Les abeilles sont les seuls animaux avec les humains capables de comprendre la différence entre les nombres pairs et impairs. Cela peut sembler incroyable, étant donné que ces minuscules insectes ont moins d’un million de neurones contre environ 100 milliards dans notre cerveau, mais plusieurs études ont montré que les abeilles sont assez familières avec les mathématiques. Dans l’étude « Représentation symbolique de la numéroté par les abeilles (Apis mellifera) : associer des caractères à de petites quantités », par exemple, il a été montré qu’elles sont capables d’associer des symboles à des nombres, tandis que dans deux autres recherches de l’Université de Melbourne (Australie ), il a été déterminé qu’ils peuvent additionner et soustraire et comprendre le concept de zéro (contrairement aux enfants). Maintenant, nous savons aussi qu’ils peuvent également distinguer les nombres pairs des nombres impairs.

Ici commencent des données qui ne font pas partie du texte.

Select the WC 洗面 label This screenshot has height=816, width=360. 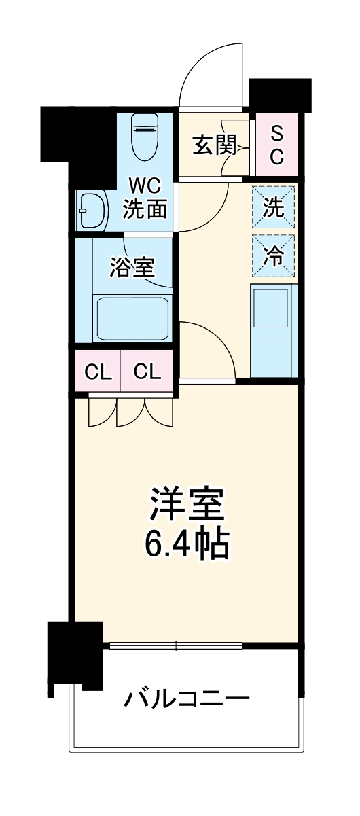click(x=144, y=198)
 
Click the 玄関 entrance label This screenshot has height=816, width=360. click(x=213, y=145)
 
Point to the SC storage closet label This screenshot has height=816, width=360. click(x=277, y=145)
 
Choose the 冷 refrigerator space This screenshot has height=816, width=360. click(x=274, y=256)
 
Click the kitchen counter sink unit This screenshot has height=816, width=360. click(x=274, y=330)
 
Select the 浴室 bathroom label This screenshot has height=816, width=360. click(x=132, y=267)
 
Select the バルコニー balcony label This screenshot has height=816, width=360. click(x=187, y=698)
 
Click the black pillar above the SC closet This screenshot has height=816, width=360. click(x=280, y=95)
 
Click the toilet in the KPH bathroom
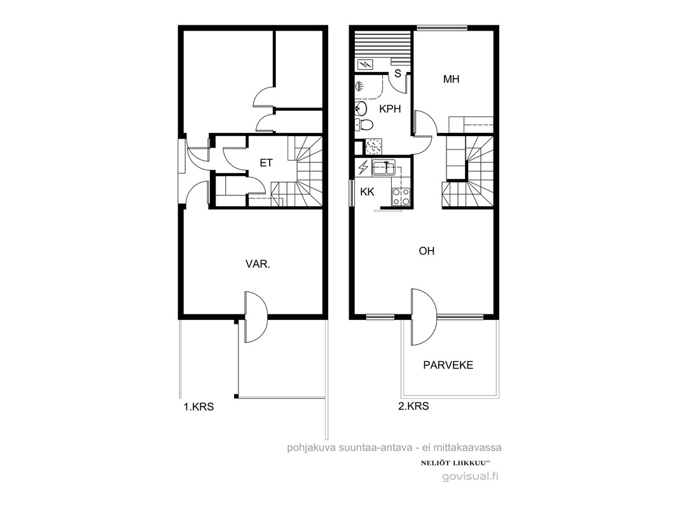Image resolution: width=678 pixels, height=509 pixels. pos(364,125)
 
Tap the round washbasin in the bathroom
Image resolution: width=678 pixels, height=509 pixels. pos(361,108)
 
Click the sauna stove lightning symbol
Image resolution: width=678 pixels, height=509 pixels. pos(365,65)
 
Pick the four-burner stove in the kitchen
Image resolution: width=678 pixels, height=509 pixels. pos(401,197)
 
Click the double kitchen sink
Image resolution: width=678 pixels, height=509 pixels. pos(384,167)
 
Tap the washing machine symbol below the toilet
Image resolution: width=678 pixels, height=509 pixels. pos(373,146)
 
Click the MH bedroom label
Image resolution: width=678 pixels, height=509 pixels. pos(451,79)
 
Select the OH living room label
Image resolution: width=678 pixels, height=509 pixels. pos(426,251)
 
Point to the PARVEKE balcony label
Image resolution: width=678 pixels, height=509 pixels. pos(448,365)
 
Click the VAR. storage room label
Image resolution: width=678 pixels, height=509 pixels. pos(258,264)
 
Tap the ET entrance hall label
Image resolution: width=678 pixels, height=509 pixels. pos(266,163)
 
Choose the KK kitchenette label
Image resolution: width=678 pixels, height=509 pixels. pos(367,192)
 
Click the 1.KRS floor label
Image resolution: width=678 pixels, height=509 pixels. pos(199,407)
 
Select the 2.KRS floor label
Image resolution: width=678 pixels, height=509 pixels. pos(414,406)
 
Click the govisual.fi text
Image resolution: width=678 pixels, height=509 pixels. pos(471,476)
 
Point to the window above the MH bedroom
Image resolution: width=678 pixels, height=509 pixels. pos(442,28)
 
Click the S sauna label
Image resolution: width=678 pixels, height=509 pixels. pos(398,74)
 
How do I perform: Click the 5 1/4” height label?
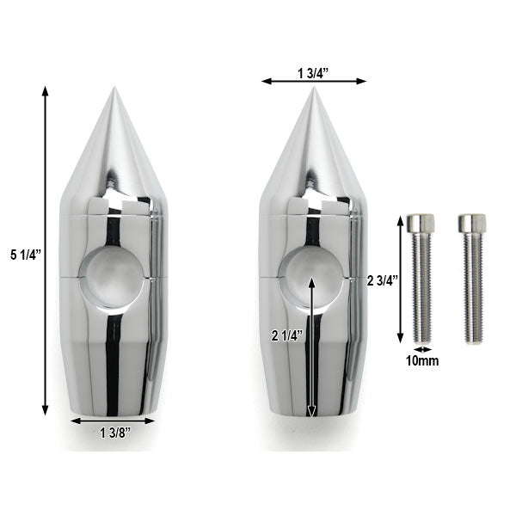coord(25,255)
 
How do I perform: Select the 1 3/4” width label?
coord(313,73)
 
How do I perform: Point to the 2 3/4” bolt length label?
coord(383,280)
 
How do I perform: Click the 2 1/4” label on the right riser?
coord(287,336)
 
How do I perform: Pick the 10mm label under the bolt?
coord(422,361)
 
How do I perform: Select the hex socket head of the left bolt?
coord(421,223)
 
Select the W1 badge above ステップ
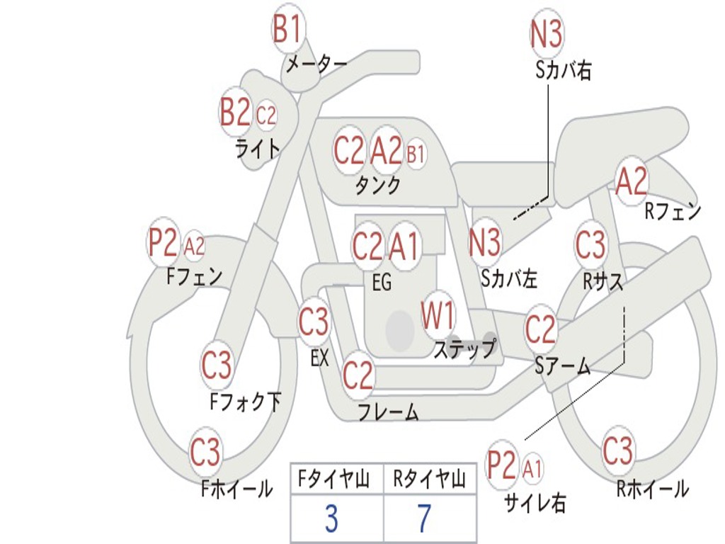(438, 316)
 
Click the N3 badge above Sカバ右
(546, 34)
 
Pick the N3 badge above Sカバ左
(485, 242)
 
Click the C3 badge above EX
(314, 323)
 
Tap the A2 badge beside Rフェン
(631, 182)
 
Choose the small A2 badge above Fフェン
(194, 246)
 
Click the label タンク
(377, 186)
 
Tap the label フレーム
(388, 412)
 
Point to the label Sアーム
(562, 366)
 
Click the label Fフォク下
(246, 402)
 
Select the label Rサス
(603, 281)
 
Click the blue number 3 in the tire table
(331, 519)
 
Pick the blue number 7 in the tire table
(424, 519)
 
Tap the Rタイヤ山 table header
(429, 481)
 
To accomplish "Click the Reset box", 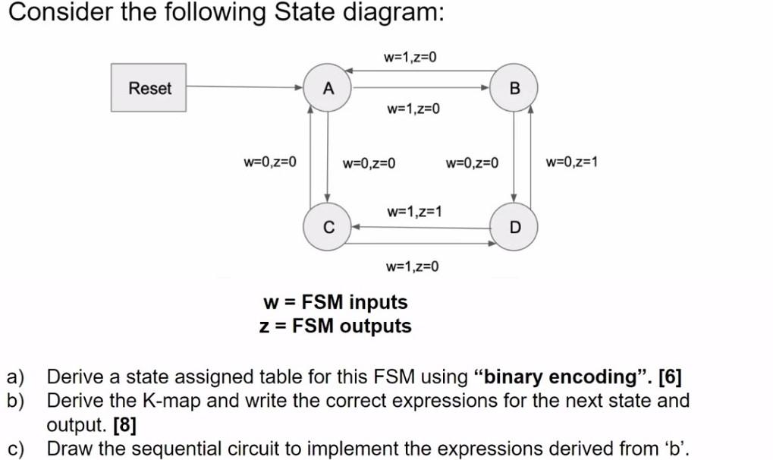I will point(149,88).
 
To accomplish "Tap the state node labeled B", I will point(515,88).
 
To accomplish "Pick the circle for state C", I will point(328,226).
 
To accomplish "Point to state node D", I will point(515,226).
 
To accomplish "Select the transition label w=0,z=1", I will point(571,162).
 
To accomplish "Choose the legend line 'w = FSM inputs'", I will point(335,302).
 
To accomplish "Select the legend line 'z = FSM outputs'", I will point(335,326).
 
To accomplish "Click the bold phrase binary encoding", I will point(563,377).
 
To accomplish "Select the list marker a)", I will point(16,377).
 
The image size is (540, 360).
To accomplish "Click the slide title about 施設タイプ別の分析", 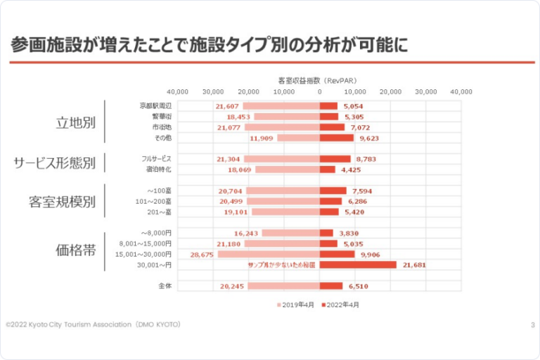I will point(210,46).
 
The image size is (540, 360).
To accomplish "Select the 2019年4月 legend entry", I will point(296,305).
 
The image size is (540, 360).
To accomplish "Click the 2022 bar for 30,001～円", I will point(357,265).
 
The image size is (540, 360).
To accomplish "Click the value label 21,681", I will point(412,265).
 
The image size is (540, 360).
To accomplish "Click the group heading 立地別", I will point(76,122).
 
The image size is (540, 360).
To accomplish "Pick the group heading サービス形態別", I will point(55,163).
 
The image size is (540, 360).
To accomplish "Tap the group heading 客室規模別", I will point(63,202).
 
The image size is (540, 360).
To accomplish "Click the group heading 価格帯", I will point(76,249).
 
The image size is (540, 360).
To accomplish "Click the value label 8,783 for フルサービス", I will point(366,159).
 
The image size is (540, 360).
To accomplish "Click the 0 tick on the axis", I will point(319,91).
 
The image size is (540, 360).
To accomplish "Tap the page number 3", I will point(532,324).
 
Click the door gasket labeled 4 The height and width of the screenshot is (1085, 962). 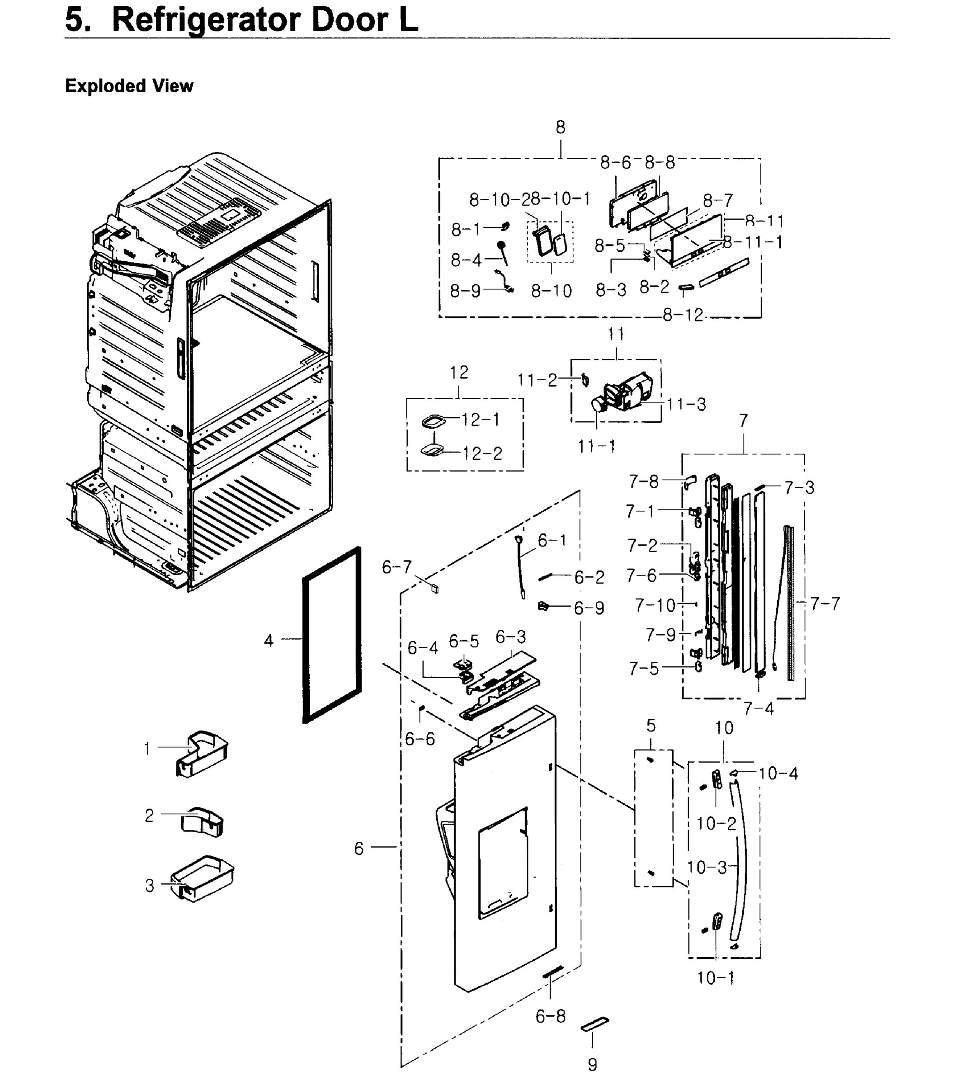tap(305, 637)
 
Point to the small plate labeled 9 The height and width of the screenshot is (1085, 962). tap(594, 1024)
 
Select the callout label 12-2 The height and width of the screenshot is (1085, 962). tap(481, 453)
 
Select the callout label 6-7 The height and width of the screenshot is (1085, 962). tap(396, 567)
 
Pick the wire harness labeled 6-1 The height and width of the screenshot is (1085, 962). tap(520, 568)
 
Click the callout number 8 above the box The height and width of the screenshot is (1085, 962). tap(561, 127)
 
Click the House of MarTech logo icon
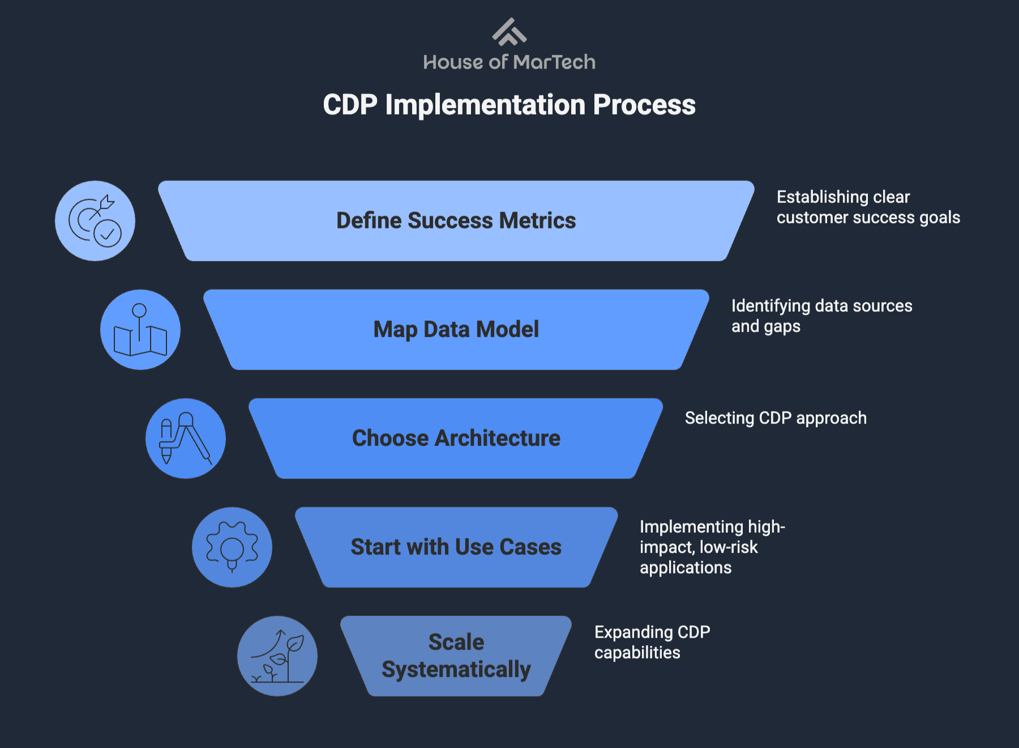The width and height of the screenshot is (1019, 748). click(x=509, y=32)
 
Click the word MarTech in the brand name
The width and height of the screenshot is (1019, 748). click(x=555, y=62)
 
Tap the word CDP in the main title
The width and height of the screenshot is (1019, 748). click(x=350, y=105)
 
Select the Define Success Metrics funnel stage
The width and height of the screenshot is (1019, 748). click(x=456, y=220)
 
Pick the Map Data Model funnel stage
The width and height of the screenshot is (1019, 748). click(x=456, y=329)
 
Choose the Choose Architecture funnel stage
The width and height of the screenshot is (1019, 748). click(x=456, y=438)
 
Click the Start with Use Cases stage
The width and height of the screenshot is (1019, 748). click(x=456, y=547)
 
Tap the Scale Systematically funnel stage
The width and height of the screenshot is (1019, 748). click(x=456, y=656)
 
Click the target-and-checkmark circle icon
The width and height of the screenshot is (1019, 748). click(x=95, y=221)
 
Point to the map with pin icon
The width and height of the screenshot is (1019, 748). click(x=140, y=330)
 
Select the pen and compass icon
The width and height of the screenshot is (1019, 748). click(x=186, y=439)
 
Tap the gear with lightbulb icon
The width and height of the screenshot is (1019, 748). click(x=232, y=547)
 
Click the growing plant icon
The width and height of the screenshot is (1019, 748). click(x=277, y=656)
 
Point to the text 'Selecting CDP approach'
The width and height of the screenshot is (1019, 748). click(x=776, y=418)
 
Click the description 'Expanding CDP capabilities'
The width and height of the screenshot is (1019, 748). click(x=652, y=642)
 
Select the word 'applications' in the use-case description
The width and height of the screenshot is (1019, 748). click(x=686, y=568)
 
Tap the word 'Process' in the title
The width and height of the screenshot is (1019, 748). click(x=644, y=105)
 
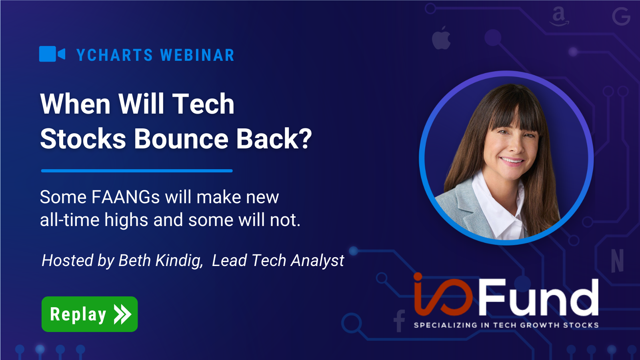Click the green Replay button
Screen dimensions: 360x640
click(90, 314)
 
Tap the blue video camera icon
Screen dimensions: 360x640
click(52, 54)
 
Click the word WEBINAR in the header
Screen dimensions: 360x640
click(197, 55)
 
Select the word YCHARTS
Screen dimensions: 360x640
click(115, 55)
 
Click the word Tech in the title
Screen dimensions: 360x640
click(203, 104)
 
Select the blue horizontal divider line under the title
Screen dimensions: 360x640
click(137, 171)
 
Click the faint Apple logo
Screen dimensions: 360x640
click(441, 38)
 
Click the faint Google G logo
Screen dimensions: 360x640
click(621, 17)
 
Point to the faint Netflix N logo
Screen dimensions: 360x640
click(617, 260)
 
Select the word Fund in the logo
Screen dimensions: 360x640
click(538, 298)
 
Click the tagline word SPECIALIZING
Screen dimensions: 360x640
click(445, 325)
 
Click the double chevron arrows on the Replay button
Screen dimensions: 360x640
click(122, 314)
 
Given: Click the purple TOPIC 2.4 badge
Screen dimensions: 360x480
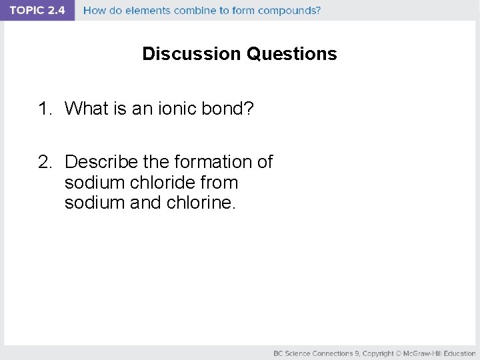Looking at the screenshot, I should pyautogui.click(x=37, y=11).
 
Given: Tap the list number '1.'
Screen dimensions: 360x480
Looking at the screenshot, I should pyautogui.click(x=45, y=108).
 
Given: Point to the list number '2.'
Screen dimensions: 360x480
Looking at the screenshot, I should pyautogui.click(x=45, y=162).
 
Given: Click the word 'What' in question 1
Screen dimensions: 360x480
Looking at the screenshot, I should pyautogui.click(x=87, y=108).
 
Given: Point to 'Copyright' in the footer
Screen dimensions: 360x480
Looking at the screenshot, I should pyautogui.click(x=377, y=353).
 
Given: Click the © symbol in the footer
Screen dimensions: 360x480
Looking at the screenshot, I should pyautogui.click(x=399, y=353).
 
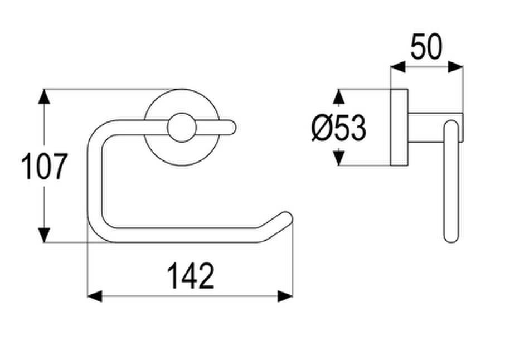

Une équipe de recherche internationale dirigée par des scientifiques australiens des universités Monash et Deakin, qui ont travaillé en étroite collaboration avec des collègues du Royal Melbourne Institute of Technology (RMIT), le Centre de recherche sur la cognition animale (RMIT), a déterminé cette capacité des abeilles (CRCA) de l’Université de Toulouse (France) et d’autres instituts. Les scientifiques, dirigés par le professeur Scarlett R. Howard, chercheur au Centre d’écologie intégrative de Burwood, sont parvenus à leurs conclusions après avoir soumis deux groupes d’abeilles européennes (Apis mellifera) à une curieuse expérience. Le premier groupe d’hyménoptères a été entraîné à associer des cartes paires de formes d’eau sucrée et des cartes impaires à la quinine, une substance que ces insectes détestent. Le deuxième groupe a été formé exactement de la même manière, mais en associant la quinine aux nombres pairs et l’eau sucrée aux nombres impairs. Curieusement, les scientifiques ont découvert que les abeilles étaient plus habiles et plus rapides à apprendre les nombres impairs que les nombres pairs, une différence flagrante avec notre espèce ; en fait, nous sommes plus rapides avec des nombres pairs.

Après avoir déterminé que les abeilles avaient appris à reconnaître les bonnes formes avec une précision de 80 %, le professeur Howard et ses collègues ont montré les cartes des abeilles avec des chiffres complètement nouveaux (11 et 12), qu’ils n’avaient pas observés pendant l’entraînement. . Incroyablement, les abeilles habituées à l’eau sucrée associée aux formes paires se dirigeaient majoritairement vers le 12, tandis que celles entraînées aux nombres impairs se dirigeaient vers le 11. En termes simples, il a été démontré que les abeilles comprenaient la différence entre les nombres pairs et impairs, avec une précision statistiquement significative de 70 % pour les nouvelles formes.

Crédit : Scarlett Howard / La conversation

On ne sait pas d’où vient cette capacité des abeilles, mais les scientifiques pensent que cela peut avoir quelque chose à voir avec le nombre de pétales de fleurs, qui peuvent être utiles (en plus de l’odeur et de la couleur) pour communiquer l’emplacement des abeilles à d’autres spécimens. meilleur « . Il n’est pas non plus clair si les abeilles sont capables de faire cette différence en comptant des nombres ou en divisant par deux; ce qui est certain, c’est qu’ils comprennent ces informations et agissent en conséquence. À partir de ces études, les scientifiques espèrent pouvoir développer de nouvelles méthodes de traitement informatique qui pourraient nécessiter moins de puissance de calcul. Les détails de la recherche « Numerosity Categorization by Parity in an Insect and Simple Neural Network » ont été publiés dans la revue scientifique Frontiers in Ecology and Evolution.